[Texto mostrado]
▽
El día que el Santo Eccehomo
se le
apareció a una lavandera en Quibdó
Si existiera un archivo sonoro de las viejas e históricas emisoras de Quibdó, quizás encontraríamos allí muchas entrevistas que, aunque en el momento de ser emitidas no pasaban de ser parte de la novedad pasajera de una noticia de noticiero radial, hoy serían piezas relevantes de la historia local y regional, que bien podrían contribuir a paliar nuestra clásica desmemoria general. Pero, no existe tal archivo. Y si hubiera existido no sería raro que se hubiera quemado en uno de tantos incendios que desde siempre han asolado a Quibdó. De modo que aquellas piezas radiofónicas no pasaron de ser palabras al aire, palabras al viento, que el aire y el viento -y la fragilidad de la memoria de quienes las oyeron- terminaron por arrastrar hacia el olvido infinito de lo insustancial.
Es el caso de una entrevista, que mi memoria de niño recuerda breve (no más de cinco minutos), transmitida en el excelente noticiero del mediodía, que -a principios de la década de 1970- presentaba la emisora Ecos del Atrato, el cual era dirigido por Emil Nauffal Dualiby, el inolvidable maestro del periodismo radial chocoano y de la buena locución, quien recogió el testimonio de una señora -lavandera ella- a quien se le acababa de aparecer el Santo Eccehomo, en una sábana que ella recién había lavado y que al principio pensó que había quedado manchada o mal lavada. La mujer vivía en el barrio Nicolás Medrano, de Quibdó, que para la época era de uno de los sectores lejanos de la ciudad.
△
[Ejercicios]
(1) Según la crónica sobre la lavandera de Quibdó, ¿qué emisora presentaba el noticiero del mediodía en el que se transmitió la entrevista?
(2) Transcribe de la crónica sobre la lavandera de Quibdó el fragmento que comienza en las palabras "El día que el" y termina después de "de lo insustancial.".
(3) Prosigue la crónica sobre la lavandera de Quibdó a partir de su última oración.
Los datos no hacen falta para resolver las tareas.

[Extracto de datos]
▽
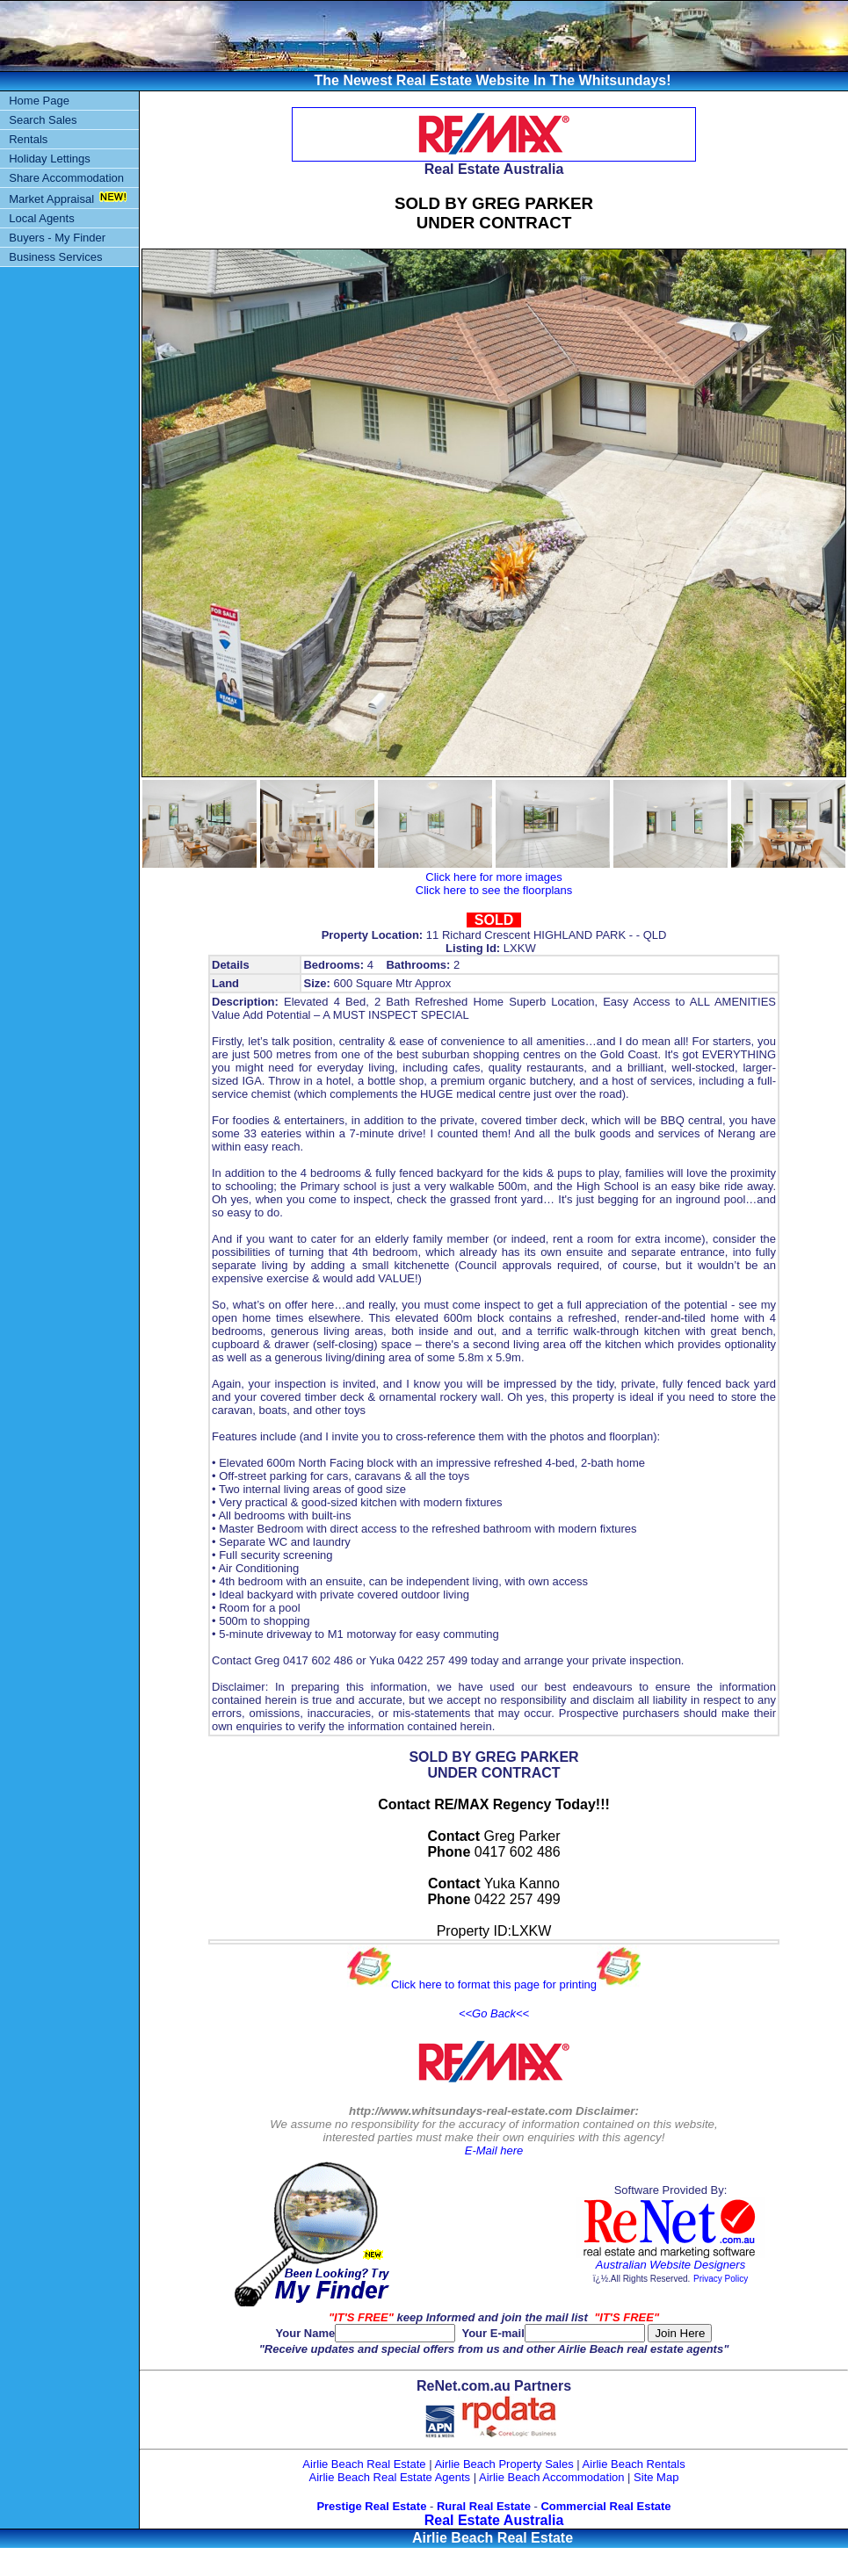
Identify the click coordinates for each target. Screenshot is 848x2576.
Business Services (55, 256)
△
[Respuestas]
(1) Ecos del Atrato.

(2)
El día que el Santo Eccehomo
se le
apareció a una lavandera en Quibdó
Si existiera un archivo sonoro de las viejas e históricas emisoras de Quibdó, quizás encontraríamos allí muchas entrevistas que, aunque en el momento de ser emitidas no pasaban de ser parte de la novedad pasajera de una noticia de noticiero radial, hoy serían piezas relevantes de la historia local y regional, que bien podrían contribuir a paliar nuestra clásica desmemoria general. Pero, no existe tal archivo. Y si hubiera existido no sería raro que se hubiera quemado en uno de tantos incendios que desde siempre han asolado a Quibdó. De modo que aquellas piezas radiofónicas no pasaron de ser palabras al aire, palabras al viento, que el aire y el viento -y la fragilidad de la memoria de quienes las oyeron- terminaron por arrastrar hacia el olvido infinito de lo insustancial.

(3)
En cuanto corrió por el pueblo la voz de este acontecimiento, Emil Nauffal Dualiby se dispuso a llegar hasta la casa de paredes de palma, techo de paja a cuatro aguas rematado en caballete, pampón delantero y guayacanes de piso que la elevaban medio metro del suelo. Con su grabadora de periodista de la época, que era un artefacto del tamaño de un adoquín y casi tan pesado como un tomo del Pequeño Larousse Ilustrado, y que para su funcionamiento necesitaba cuatro pilas Eveready de las más grandes, de las que se usaban para las linternas; Emil grabó la narración lacónica y escueta de la señora, lavandera de oficio, a quien le había ocurrido la sagrada aparición.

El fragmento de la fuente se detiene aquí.